WRITTEN EXERCISE
Answer the following questions using the court opinion in Niccollai v. Planning Board of Wayne.
1. How many single-family homes were proposed in the application by Tern Associates?
2. What becomes of the land on a cluster site that is not used for dwelling lots?
3. On what date did the Township of Wayne adopt Ordinance 82-1972?

SELECTED EXCERPT
◆ ◆ ◆ ◆ ◆ ◆ ◆

Niccollai v. Planning Board of Wayne

The opinion of the court was delivered by

Antet.l, J. A. D.

The question presented on this appeal is whether a municipal zoning ordinance providing for the approval of residential cluster housing developments must conform to the requirements of the Municipal Planned Unit Development Act (1967), N. J. S. A. 40:55-54 et seq. *152(hereinafter PUD). The judgment xmder review was entered in this action in lieu of prerogative writs by the Law Division, affirming the determination of the Wayne Township Council in granting tentative approval of a proposed Combination Residential Cluster Development Plan. The municipal action was taken by Resolution 118 on July 10, 1974 on the application of defendant Tern Associates for the construction of 140 single-family homes as part of the “Manitou” project. The Law Division held that the ordinance by which the proceeding was authorized is sanctioned by N. J. S. A. 40:55—30 and is not controlled by PUD.

“Cluster” is a term used to describe a method of zoning wherein the primary focus for the control of land use density is upon the overall area designated for development within a zoning district. It departs from the traditional “Euclidean” approach insofar as the latter employs the concept of uniform dwelling lot sizes throughout a district to achieve the desired level of land use density. N. J. S. A. 40:55-31. Thus, on a chosen site within a district, by using cluster techniques smaller lot sizes may be permitted than elsewhere in the same district under applicable zoning regulations. The land remaining on the site not used for dwelling lots is consolidated as common open space for conservation and .the recreational use of all the residents. Although cluster zoning results in greater intensity of use on selected locations in the development, per acre density remains substantially the same as under conventional methods. Sato and Van Alstyne, State and Local Government Law 916 (1970); Hagman, Urban Planning and Land Development Control Law, § 336 at 458 (1971).

The history and purpose of PUD were delineated by both the trial and appellate courts in Rudderow v. Mount Laurel Tp., 114 N. J. Super. 104 (Law Div. 1971), rev’d on other grounds 121 N. J. Super. 409 (App. Div. 1973). For a general discussion' of PUD see “Symposium: Planned Unit Development,” 114 U. of Pa. L. Rev. 3-170 (1965).

*153The action below was taken under Ordinance 82-1972, adopted by the Township of Wayne February 7, 1973, by which was created Combination Eesidence Cluster Districts “A” and “B”. It is this enactment which lies at the heart of the controversy since it is said to be at variance with PUD, and therefore invalid, in the following material respects:

(a) It fails to refer to the act, N. J. S. A. 40:55-56(a);

(b) It fails to set forth the standards of development provided by § 3 of the statute. N. J. S. A. 40:55-57(b).

(c) It fails to require the plans and application to be forwarded to the Department of Community Affairs. N. J. S. A. 40:55-59(b).

(d) It fails to require the application to conform to N. J. S. A. 40:55-59(d).

(e) It fails to require testimony under oath at public hearings. N. J. S. A. 40:55-60(a).

(f) It fails to provide for the right of cross-examination at the public hearing. N. J. S. A. 40:55-60(a).

◆ ◆ ◆ ◆ ◆ ◆ ◆

DATA SHOWN
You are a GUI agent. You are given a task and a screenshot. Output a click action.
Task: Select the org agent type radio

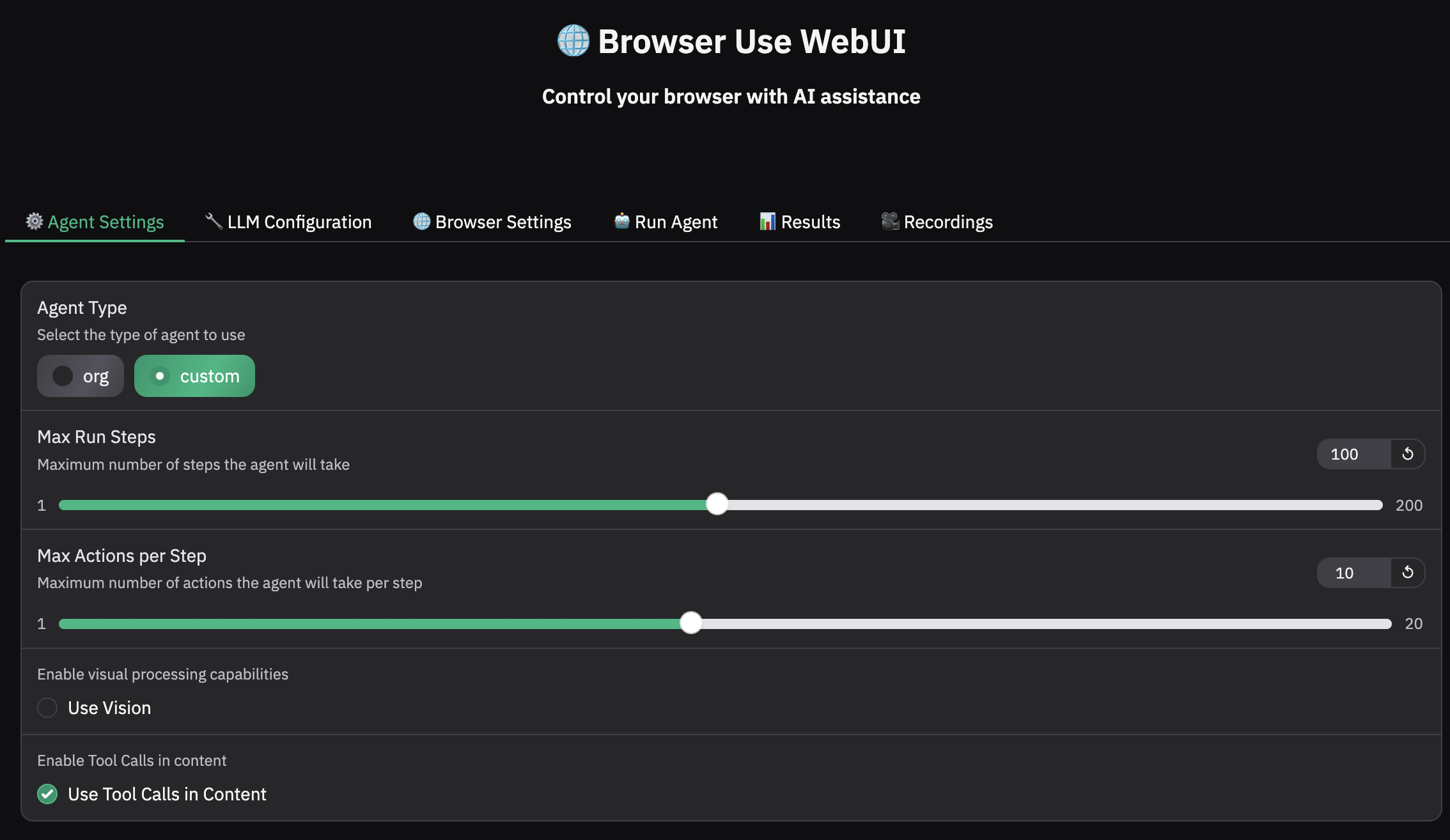[63, 376]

◆ ◆ ◆ ◆ ◆ ◆ ◆

FULL OUTPUT
1. 140 single-family homes.
2. It is consolidated as common open space for conservation and the recreational use of all the residents.
3. February 7, 1973.